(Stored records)
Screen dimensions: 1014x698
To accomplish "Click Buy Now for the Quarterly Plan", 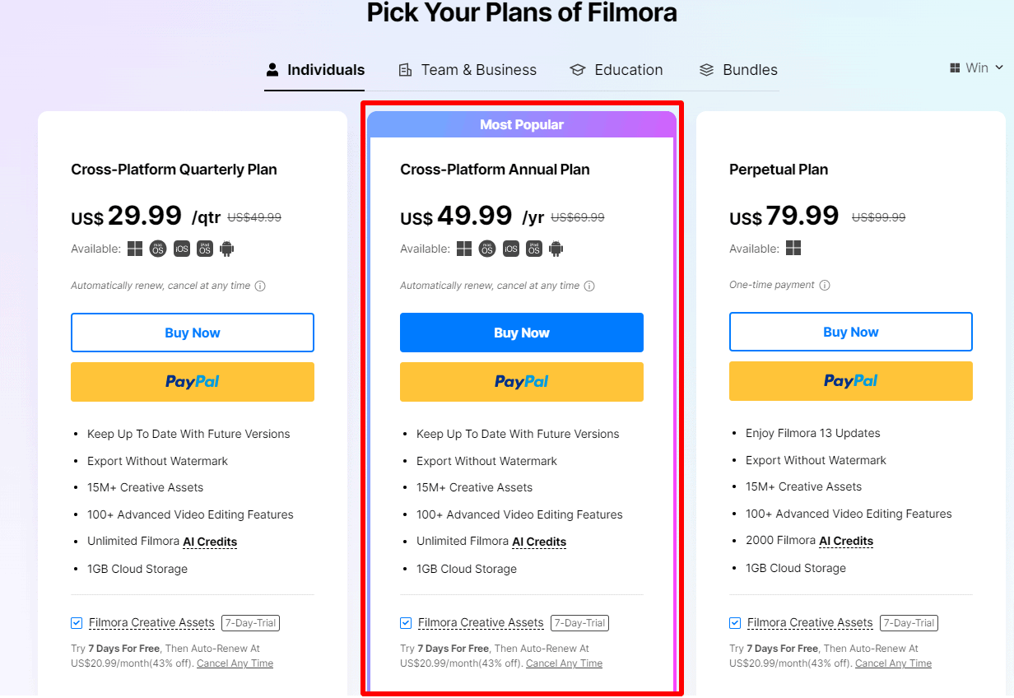I will [193, 333].
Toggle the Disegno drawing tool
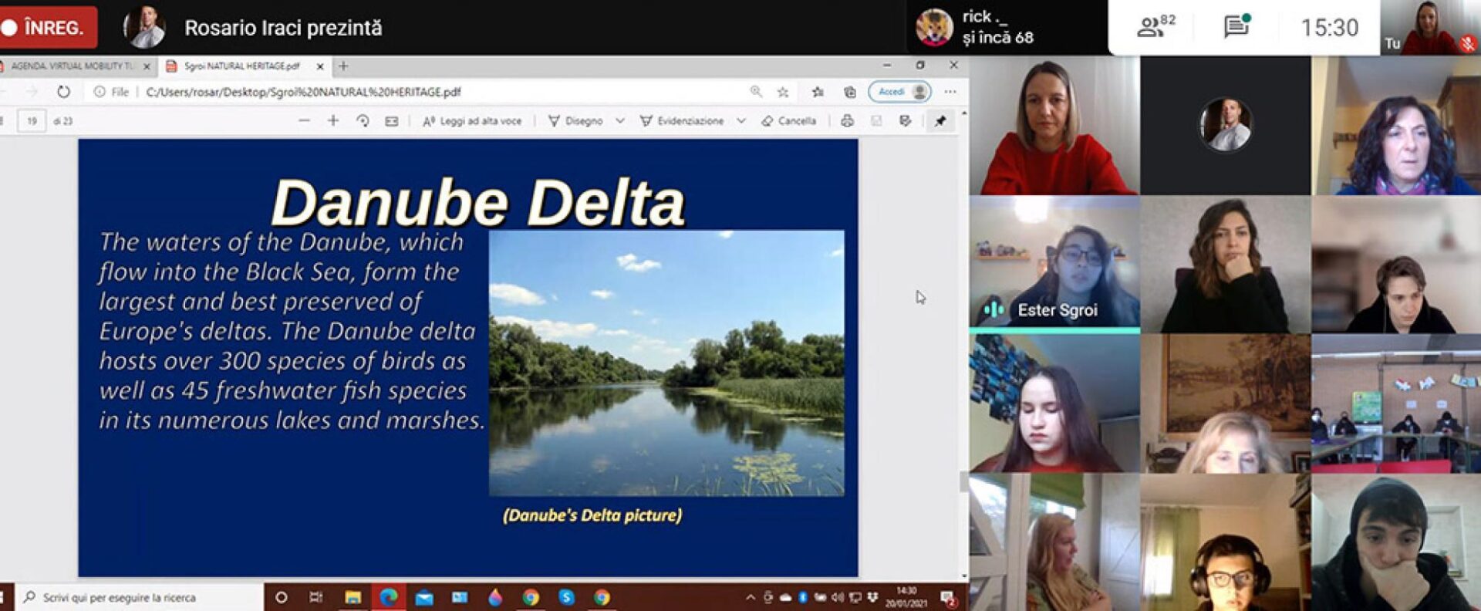 575,121
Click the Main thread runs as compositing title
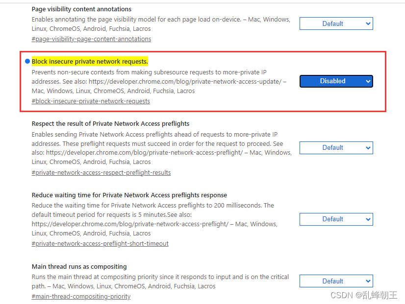This screenshot has height=304, width=405. pyautogui.click(x=77, y=266)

• _Problem description_
Beginning with the line where "Click the Main" appears, restate word for word every line down to the last one in the data, but keep the pictures out.

• _Exercise answer_
Click the Main thread runs as compositing title
This screenshot has height=304, width=405. pyautogui.click(x=77, y=266)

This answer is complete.